== Extract provided

Nov 02 '20 00:11 mmcky

@chrisjsewell @choldgraf what do you think of a myst_nb loopback / update option that could update source notebooks once the myst nodes have been parsed by Sphinx and the context is understood for issues like this (and the exercise execution issue).

Perhaps it could work like:

Set option mystnb_update_jupytercache = True
delay usual jupyter-cache run to execute source files
Add a transform to generate a set of source notebooks to unpack any nested code-cell contexts (literalinclude, code-cell read from file feature, exercise execution). Updated notebooks wouldn't update the original sources but some intermediate temp object (such as <sourcedir>/.jupyter-cache/sphinx).
run jupyter-cache -> sphinx -> output pipeline.

====
== Stored data

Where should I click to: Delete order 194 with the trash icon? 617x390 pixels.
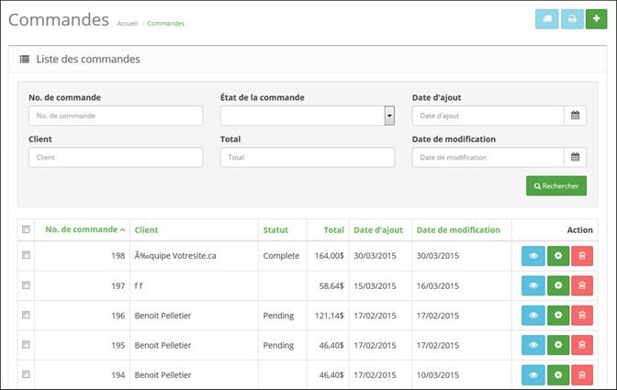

====

From the forum post about myst_nb, write out word for word the part that begins with the words containing "Nov 02 '20 00:11" and ends with "(such as <sourcedir>/.jupyter-cache/sphinx).". The data above were taken from a different source than the forum post.

Nov 02 '20 00:11 mmcky

@chrisjsewell @choldgraf what do you think of a myst_nb loopback / update option that could update source notebooks once the myst nodes have been parsed by Sphinx and the context is understood for issues like this (and the exercise execution issue).

Perhaps it could work like:

Set option mystnb_update_jupytercache = True
delay usual jupyter-cache run to execute source files
Add a transform to generate a set of source notebooks to unpack any nested code-cell contexts (literalinclude, code-cell read from file feature, exercise execution). Updated notebooks wouldn't update the original sources but some intermediate temp object (such as <sourcedir>/.jupyter-cache/sphinx).